- _DATA_:
──────
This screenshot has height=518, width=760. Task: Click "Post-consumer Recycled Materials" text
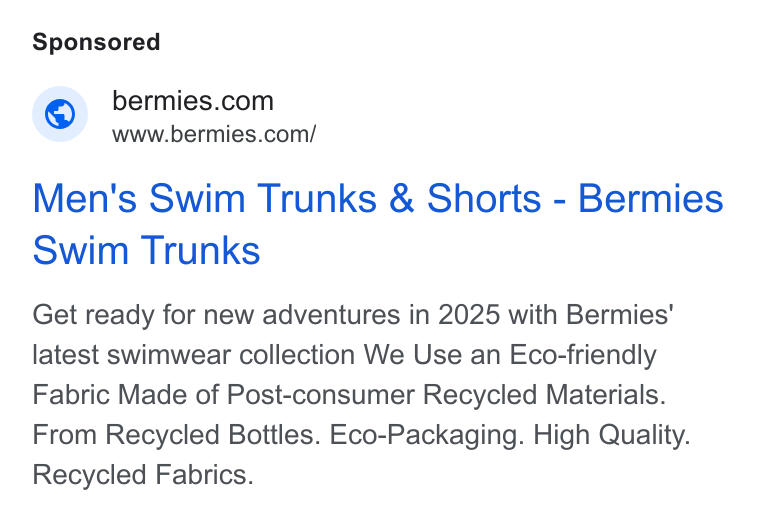point(446,394)
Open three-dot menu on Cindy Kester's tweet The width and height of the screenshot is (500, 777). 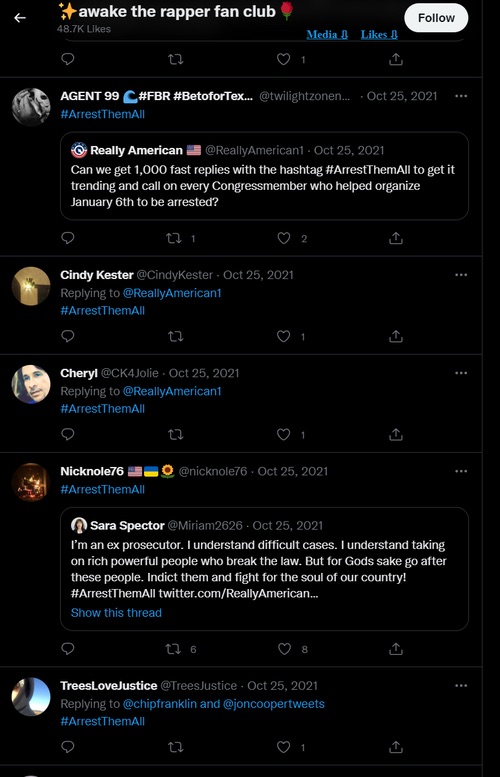(461, 275)
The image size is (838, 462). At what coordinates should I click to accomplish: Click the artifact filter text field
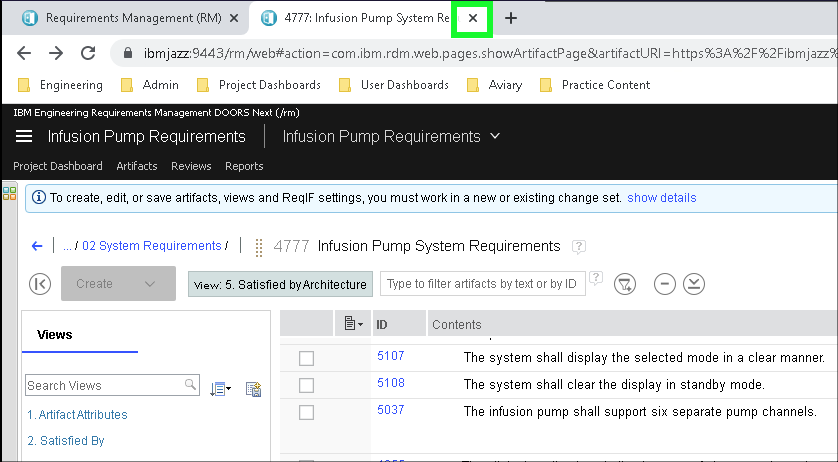tap(482, 284)
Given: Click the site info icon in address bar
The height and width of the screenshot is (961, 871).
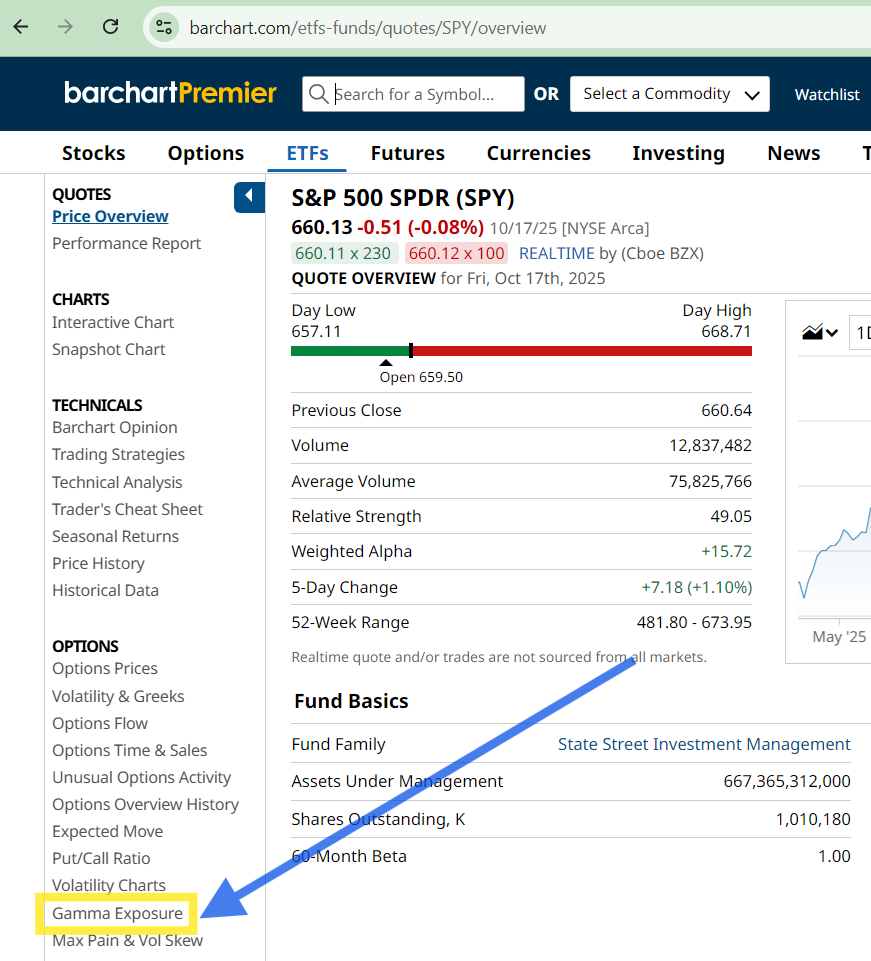Looking at the screenshot, I should tap(164, 27).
──────
- _STATED EXERCISE_: Reproduce the records word for word, beginning at the line that contains "Given: Click the" and stopping at the end of the records. Leave the pictures out of your copy.

- _THE ANSWER_:
Given: Click the site info icon in address bar
The height and width of the screenshot is (961, 871).
Looking at the screenshot, I should tap(164, 27).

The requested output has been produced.